Licensed Amateurs can transmit digitally on 2 meters using whatever means they want. A commercial product, as noted, has to use readily decodable means (a format that has readily accessible software) but the license gives an individual permission to experiment. That's how all the digital modes were created... they were all experimental at one point in time, and transmitted as experimental modes.
In my research on the Garmin Rino, I found that the GPS locating can only be done on FRS bands (limited to 1/2 a watt) because GMRS prohibits digital transmission.
Sec. 95.193 (FRS Rule 3) Types of communications.

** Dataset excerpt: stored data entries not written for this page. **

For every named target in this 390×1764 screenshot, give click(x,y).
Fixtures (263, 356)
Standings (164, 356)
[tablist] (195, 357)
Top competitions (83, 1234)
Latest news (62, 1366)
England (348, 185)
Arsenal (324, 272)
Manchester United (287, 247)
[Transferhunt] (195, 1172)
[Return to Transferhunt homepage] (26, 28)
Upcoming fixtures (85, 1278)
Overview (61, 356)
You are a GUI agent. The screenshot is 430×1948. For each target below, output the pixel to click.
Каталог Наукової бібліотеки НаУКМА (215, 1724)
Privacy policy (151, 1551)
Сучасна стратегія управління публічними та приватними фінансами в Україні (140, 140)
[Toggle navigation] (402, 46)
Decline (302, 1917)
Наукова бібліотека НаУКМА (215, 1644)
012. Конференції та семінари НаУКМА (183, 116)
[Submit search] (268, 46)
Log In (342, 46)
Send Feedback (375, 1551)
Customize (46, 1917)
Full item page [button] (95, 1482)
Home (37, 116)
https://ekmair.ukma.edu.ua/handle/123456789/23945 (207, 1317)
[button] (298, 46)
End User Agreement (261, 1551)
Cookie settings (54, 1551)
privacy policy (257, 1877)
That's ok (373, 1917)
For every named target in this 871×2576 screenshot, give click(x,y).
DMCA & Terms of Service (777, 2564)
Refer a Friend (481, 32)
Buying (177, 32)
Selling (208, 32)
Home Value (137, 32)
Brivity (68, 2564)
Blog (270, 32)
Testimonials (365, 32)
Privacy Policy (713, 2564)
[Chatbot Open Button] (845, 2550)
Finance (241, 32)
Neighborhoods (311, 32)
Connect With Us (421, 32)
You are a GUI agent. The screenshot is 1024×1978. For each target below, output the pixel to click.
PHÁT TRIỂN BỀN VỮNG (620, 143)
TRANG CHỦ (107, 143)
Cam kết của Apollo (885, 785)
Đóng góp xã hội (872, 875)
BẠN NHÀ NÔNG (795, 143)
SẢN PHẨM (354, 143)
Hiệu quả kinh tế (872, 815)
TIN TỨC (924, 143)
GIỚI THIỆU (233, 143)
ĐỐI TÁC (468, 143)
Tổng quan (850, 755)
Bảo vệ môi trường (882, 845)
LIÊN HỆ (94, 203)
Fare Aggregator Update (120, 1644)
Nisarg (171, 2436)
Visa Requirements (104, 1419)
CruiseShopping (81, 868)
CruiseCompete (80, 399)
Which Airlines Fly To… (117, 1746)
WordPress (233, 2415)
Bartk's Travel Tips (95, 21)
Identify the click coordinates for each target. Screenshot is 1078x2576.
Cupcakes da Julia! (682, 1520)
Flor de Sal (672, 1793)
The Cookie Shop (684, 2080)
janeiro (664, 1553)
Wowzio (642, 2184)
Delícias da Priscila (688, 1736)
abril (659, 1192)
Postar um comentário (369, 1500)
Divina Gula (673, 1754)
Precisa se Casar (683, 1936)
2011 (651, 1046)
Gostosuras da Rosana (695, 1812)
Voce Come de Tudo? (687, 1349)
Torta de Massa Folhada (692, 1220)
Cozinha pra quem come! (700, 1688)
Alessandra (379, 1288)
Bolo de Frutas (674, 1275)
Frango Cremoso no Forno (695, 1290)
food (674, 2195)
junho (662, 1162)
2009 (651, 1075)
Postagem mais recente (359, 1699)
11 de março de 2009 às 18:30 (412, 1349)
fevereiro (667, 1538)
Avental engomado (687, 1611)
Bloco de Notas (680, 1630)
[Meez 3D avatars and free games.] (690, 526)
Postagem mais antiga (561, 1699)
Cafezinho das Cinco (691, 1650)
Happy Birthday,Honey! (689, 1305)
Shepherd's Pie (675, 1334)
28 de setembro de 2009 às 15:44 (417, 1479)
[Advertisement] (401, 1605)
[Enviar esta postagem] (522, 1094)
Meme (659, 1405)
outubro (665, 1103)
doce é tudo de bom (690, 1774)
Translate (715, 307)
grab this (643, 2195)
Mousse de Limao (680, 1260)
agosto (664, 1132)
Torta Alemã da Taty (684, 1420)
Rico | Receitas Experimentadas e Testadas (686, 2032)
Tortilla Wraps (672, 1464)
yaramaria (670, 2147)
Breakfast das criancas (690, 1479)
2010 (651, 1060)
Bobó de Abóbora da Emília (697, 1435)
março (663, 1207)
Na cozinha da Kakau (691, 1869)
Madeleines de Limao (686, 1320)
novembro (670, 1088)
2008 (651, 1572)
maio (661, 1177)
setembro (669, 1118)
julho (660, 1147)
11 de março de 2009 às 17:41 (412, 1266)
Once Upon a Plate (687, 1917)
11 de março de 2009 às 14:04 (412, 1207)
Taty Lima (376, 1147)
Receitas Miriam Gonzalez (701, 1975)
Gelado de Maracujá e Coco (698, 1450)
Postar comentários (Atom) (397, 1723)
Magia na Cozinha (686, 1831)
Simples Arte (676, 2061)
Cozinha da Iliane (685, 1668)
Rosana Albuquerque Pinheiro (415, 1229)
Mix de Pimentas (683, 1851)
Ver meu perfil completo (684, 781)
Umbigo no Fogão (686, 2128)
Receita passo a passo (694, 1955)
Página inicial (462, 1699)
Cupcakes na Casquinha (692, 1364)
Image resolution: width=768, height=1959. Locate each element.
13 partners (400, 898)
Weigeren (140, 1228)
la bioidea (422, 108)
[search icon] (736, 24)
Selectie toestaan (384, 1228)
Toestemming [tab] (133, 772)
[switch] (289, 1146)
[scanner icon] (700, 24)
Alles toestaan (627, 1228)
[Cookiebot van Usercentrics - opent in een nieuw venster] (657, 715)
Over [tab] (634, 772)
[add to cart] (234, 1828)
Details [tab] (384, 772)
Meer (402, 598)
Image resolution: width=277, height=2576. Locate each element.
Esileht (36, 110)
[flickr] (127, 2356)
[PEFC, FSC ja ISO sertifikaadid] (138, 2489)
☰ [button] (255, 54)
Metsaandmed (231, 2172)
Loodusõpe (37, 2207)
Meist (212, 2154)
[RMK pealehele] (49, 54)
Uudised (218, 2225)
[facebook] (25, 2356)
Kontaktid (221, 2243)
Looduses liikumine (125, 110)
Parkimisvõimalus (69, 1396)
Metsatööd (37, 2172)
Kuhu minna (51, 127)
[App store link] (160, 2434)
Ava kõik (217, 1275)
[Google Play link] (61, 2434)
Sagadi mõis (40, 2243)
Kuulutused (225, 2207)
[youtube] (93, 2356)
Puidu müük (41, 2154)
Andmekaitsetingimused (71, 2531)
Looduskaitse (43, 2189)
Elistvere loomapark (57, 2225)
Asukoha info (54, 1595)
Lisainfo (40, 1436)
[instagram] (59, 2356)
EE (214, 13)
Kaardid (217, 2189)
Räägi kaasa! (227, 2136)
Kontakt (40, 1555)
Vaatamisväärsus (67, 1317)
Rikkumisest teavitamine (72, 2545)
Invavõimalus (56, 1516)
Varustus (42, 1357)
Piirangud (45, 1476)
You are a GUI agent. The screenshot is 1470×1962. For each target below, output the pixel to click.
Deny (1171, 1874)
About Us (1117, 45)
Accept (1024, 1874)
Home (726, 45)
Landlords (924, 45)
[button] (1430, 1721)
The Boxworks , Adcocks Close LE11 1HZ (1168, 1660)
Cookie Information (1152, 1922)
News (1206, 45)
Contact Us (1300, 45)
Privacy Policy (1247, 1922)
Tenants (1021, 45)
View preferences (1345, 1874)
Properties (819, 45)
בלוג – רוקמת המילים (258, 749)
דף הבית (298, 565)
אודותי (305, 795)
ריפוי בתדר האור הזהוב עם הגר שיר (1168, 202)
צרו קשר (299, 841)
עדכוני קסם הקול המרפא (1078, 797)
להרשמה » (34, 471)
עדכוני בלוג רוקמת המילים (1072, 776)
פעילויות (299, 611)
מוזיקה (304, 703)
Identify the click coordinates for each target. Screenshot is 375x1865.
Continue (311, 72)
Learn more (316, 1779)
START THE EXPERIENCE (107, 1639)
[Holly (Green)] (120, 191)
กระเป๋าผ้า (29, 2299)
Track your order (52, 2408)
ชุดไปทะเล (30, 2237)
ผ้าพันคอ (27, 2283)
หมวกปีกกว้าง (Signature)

(b) Non-voice communications.
(1) The FRS unit may transmit tones to make contact or to continue
communications with a particular FRS unit. If the tone is audible
(more than 300 Hertz), it must be transmitted continuously no
longer than 15 seconds at one time. If the tone is subaudible
(300 Hertz or less), it may be transmitted continuously only
while you are talking.
(2) The FRS unit may transmit digital data containing location
information, or requesting location information from one or
more other FRS units, or containing a brief text message to
another specific FRS unit. Digital data transmissions must
be initiated by a manual action or command of a user, except
that an FRS unit receiving an interrogation request may
automatically respond with its location. Digital data transmissions
shall not exceed one second, and shall be limited to no more than
one digital transmission within a thirty-second period, except
that an FRS unit may automatically respond to more than one
interrogation request received within a thirty-second period.
So how will Earl pass location data between devices automatically?
The FCC won't approve a device that transmits on 2m autonomously.
Even APRS devices are programmed by ham operators and specifically set up to do what they do. They are not shipped as devices that just go and transmit whatever they want, whenever they want.